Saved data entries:

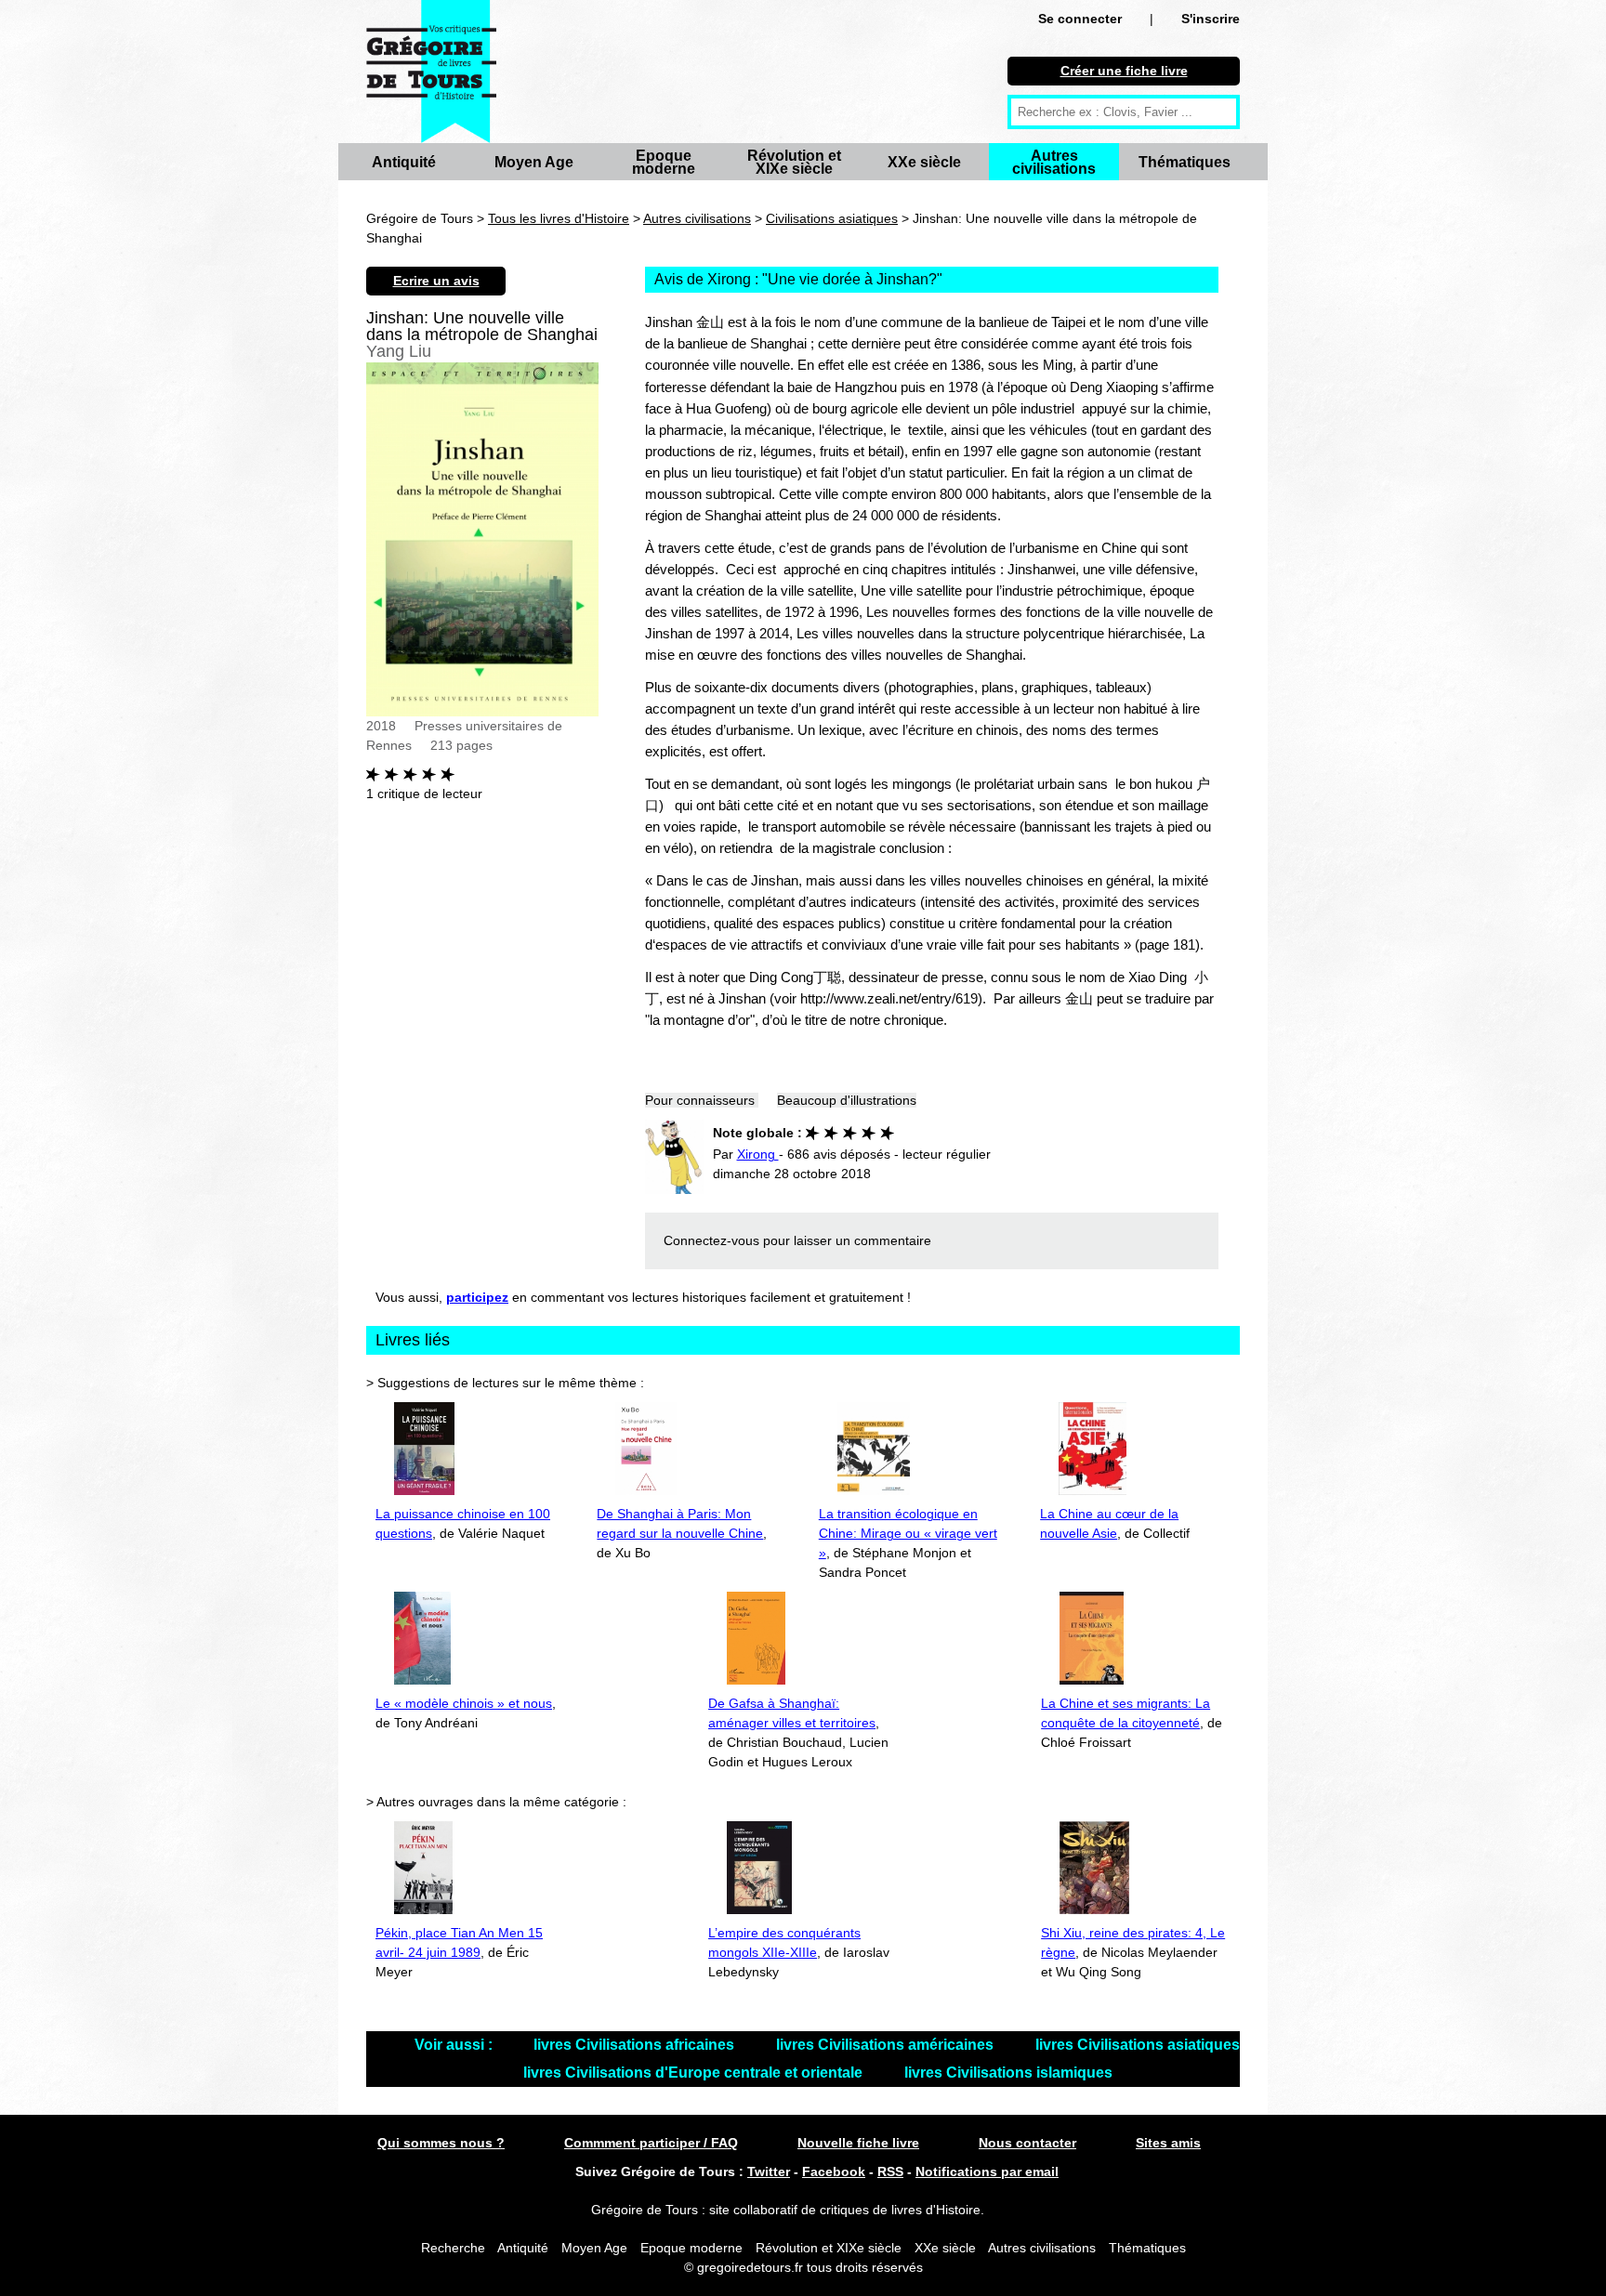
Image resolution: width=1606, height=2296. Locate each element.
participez (477, 1297)
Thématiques (1185, 162)
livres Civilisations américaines (886, 2045)
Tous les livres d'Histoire (558, 218)
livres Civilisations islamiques (1008, 2072)
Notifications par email (987, 2171)
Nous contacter (1027, 2142)
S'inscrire (1210, 18)
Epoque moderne (663, 162)
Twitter (768, 2171)
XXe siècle (924, 162)
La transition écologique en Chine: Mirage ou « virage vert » (908, 1533)
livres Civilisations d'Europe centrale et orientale (694, 2072)
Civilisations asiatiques (832, 218)
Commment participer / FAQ (651, 2142)
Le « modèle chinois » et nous (463, 1703)
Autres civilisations (1054, 162)
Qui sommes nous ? (441, 2142)
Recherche (453, 2247)
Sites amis (1168, 2142)
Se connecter (1080, 18)
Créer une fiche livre (1124, 70)
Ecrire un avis (436, 280)
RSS (890, 2171)
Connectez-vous (711, 1240)
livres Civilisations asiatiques (1137, 2045)
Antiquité (404, 162)
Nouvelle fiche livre (858, 2142)
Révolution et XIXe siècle (794, 162)
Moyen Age (533, 162)
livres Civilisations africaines (635, 2045)
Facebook (833, 2171)
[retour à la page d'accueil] (431, 71)
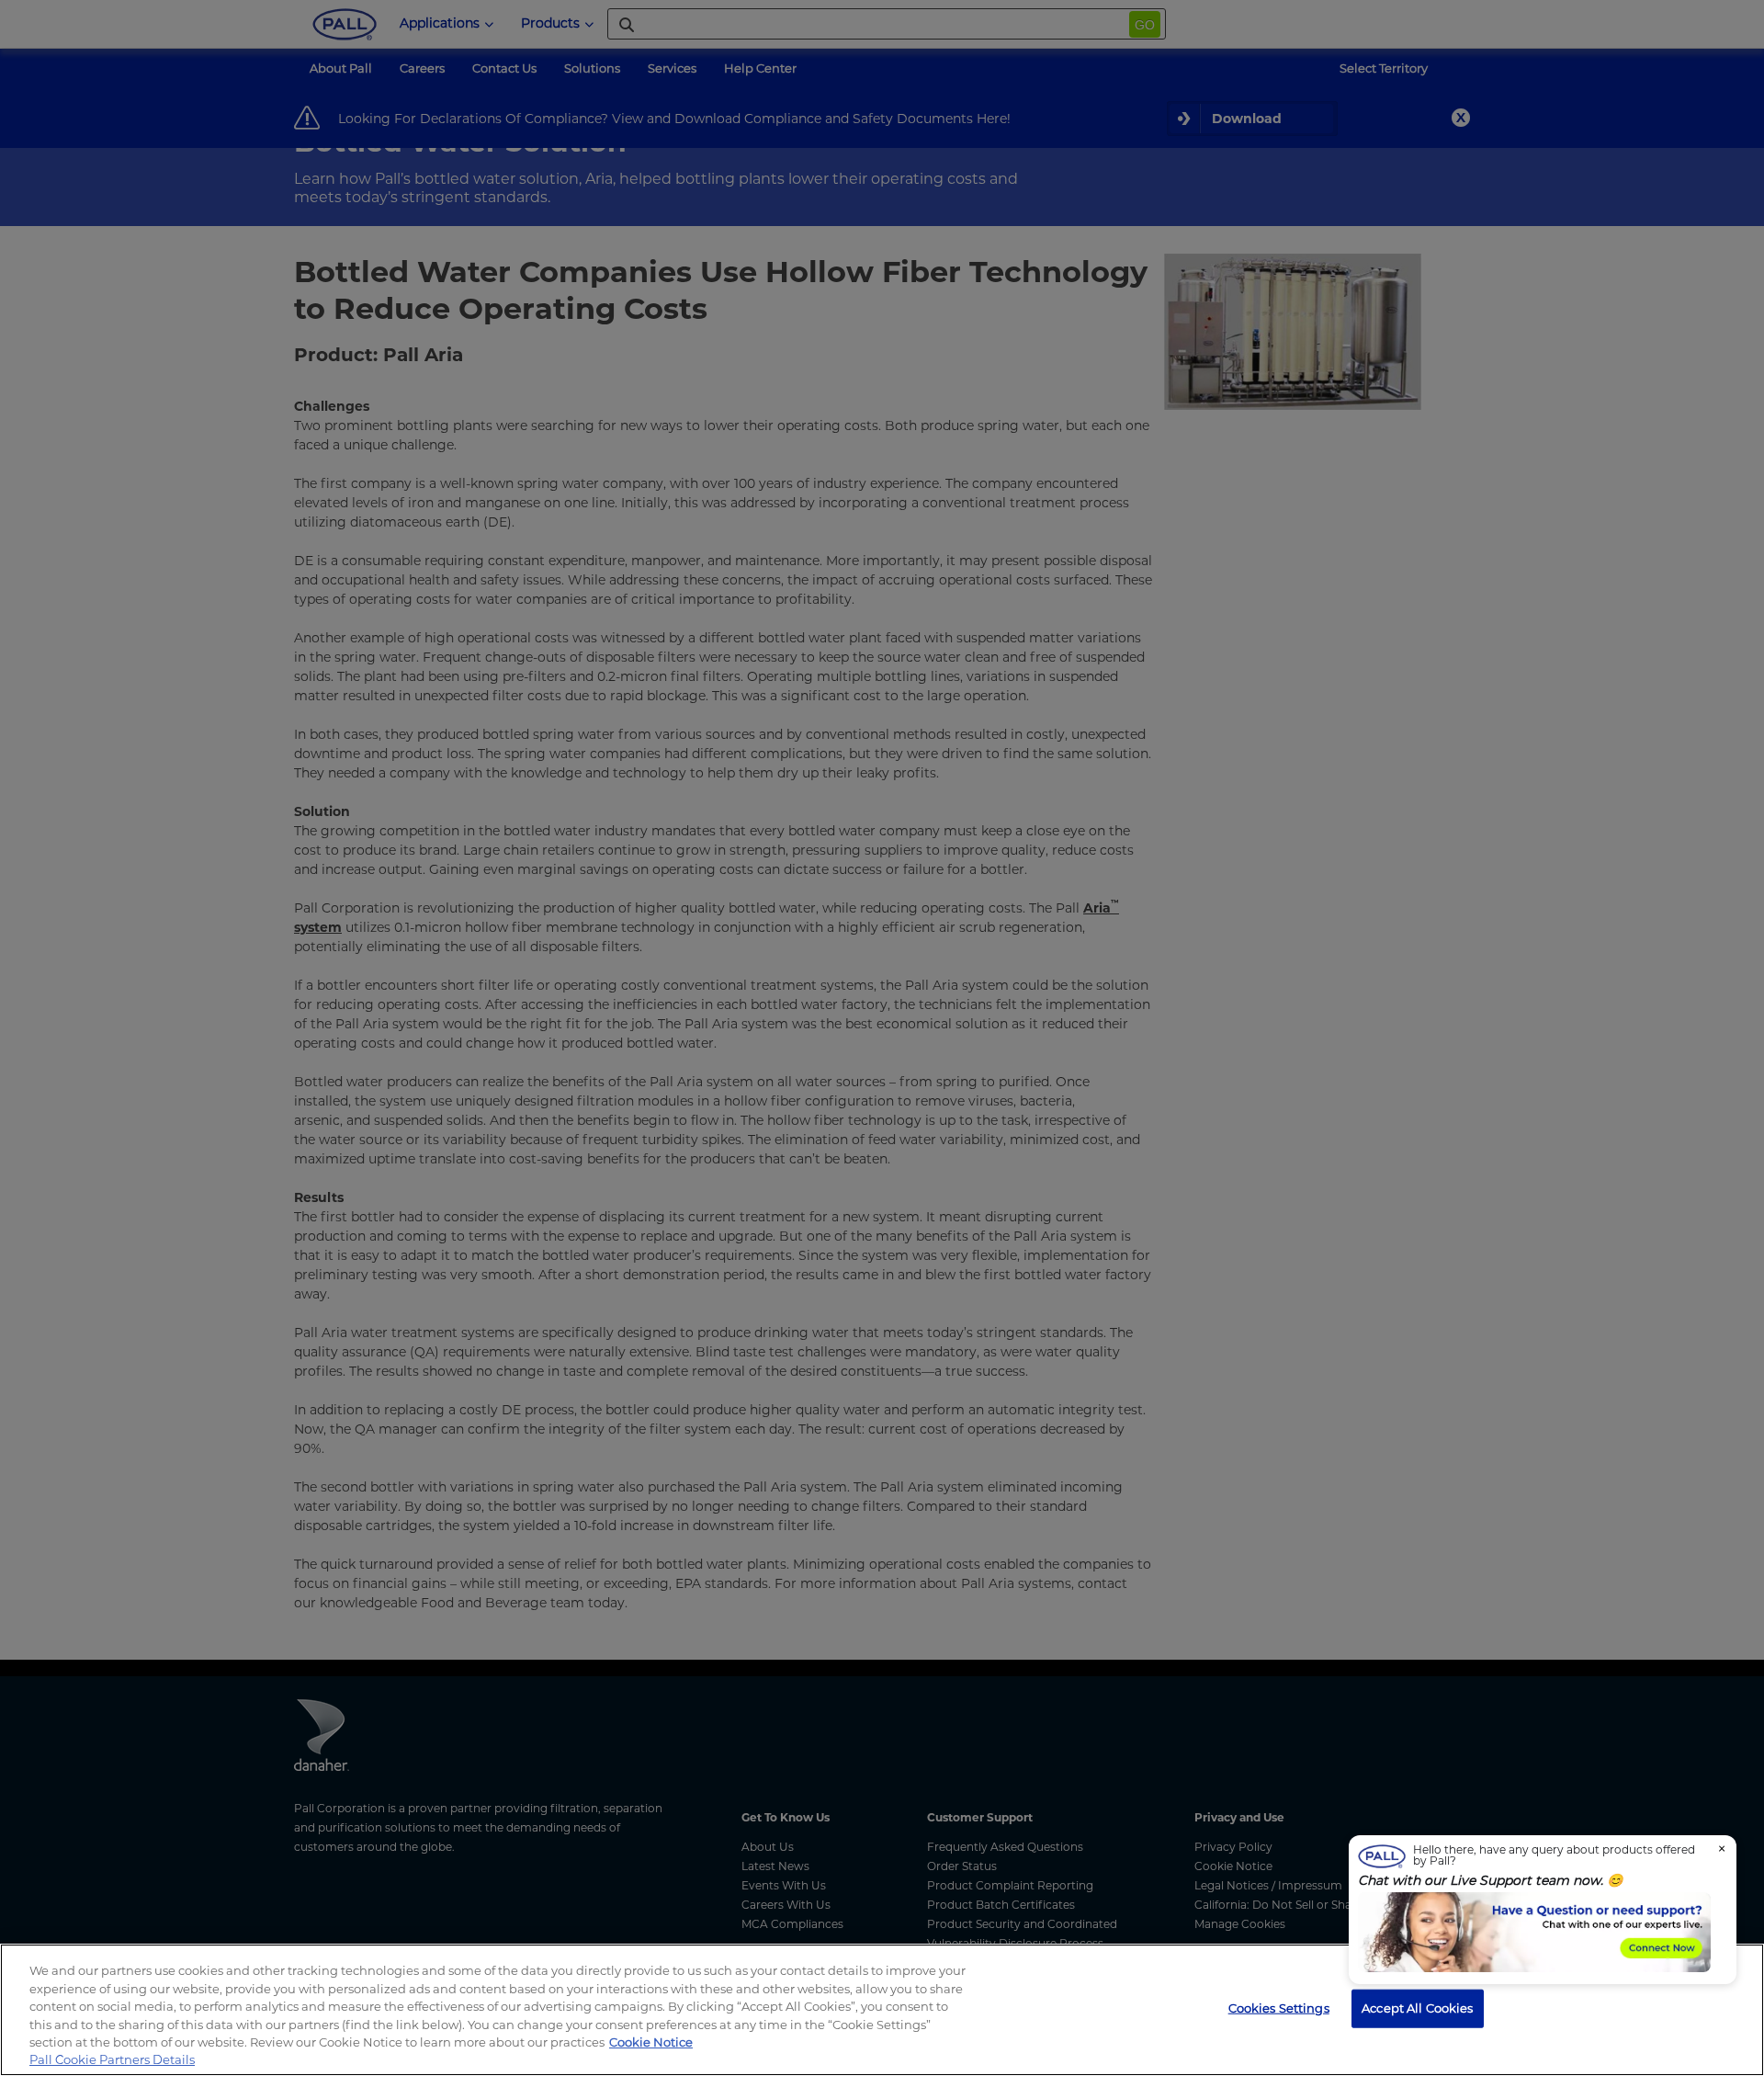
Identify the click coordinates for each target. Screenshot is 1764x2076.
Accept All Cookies (1417, 2008)
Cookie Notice (651, 2042)
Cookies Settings (1278, 2008)
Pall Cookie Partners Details (112, 2059)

Task description:
Search the records for the string "asiatiques" and return every line in which it occurs.

Result:
Civilisations asiatiques (832, 218)
livres Civilisations asiatiques (1137, 2045)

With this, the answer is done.